— START —

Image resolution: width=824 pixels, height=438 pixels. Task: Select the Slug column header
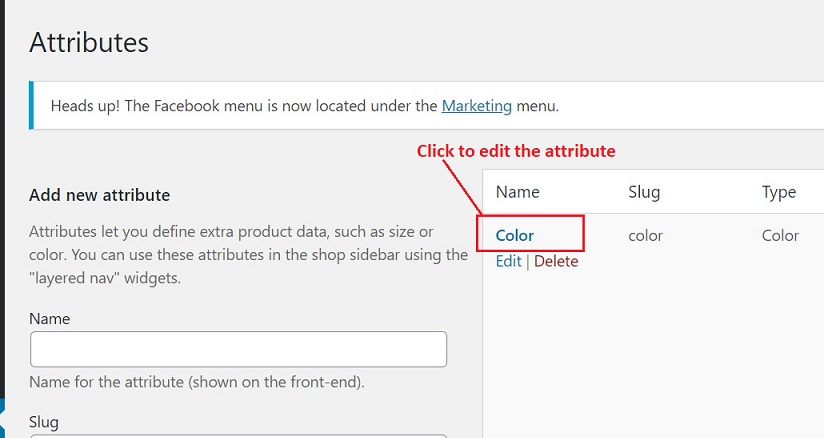click(644, 192)
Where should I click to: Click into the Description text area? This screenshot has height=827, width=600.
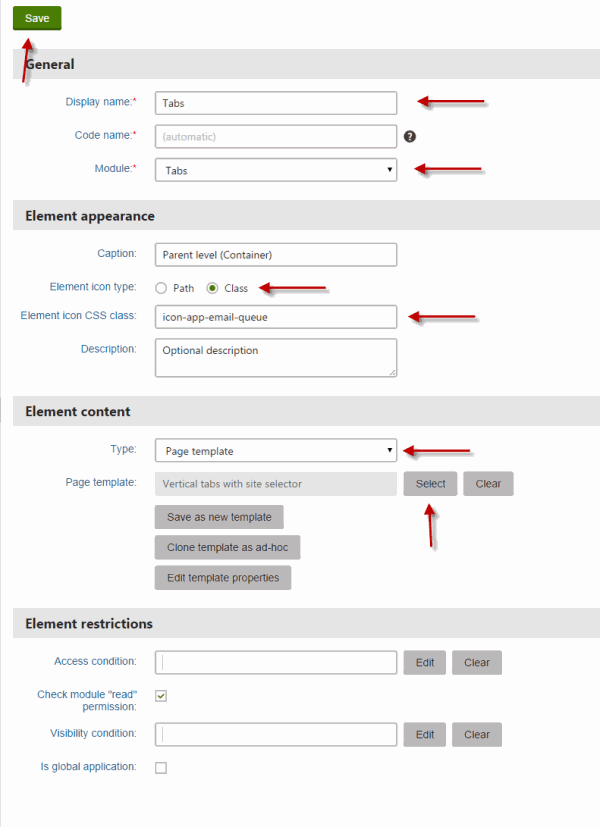click(x=276, y=358)
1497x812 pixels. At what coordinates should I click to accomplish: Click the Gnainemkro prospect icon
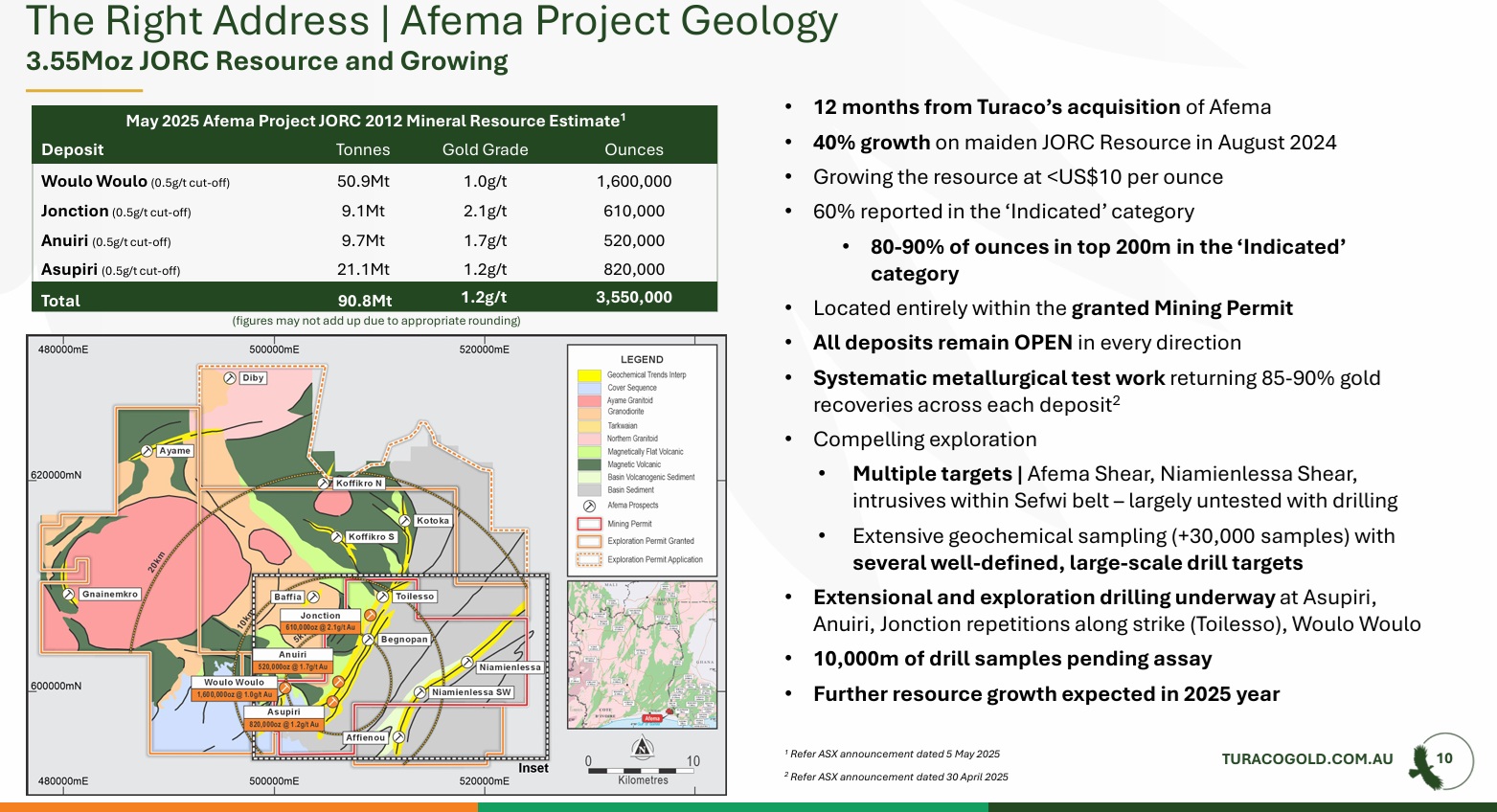click(x=69, y=595)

— END —

▸ Your task
Reproduce the material from the line containing "Where should I" through the end, requests included, adding -68 to every click coordinate in the answers. Leave the pictures out.

▸ Written answer
Where should I click to: Click into the Description text area? This screenshot has height=827, width=600.
click(x=208, y=290)
1497x812 pixels. At what coordinates should I click to accomplish: Click the Gnainemkro prospect icon
click(x=1, y=527)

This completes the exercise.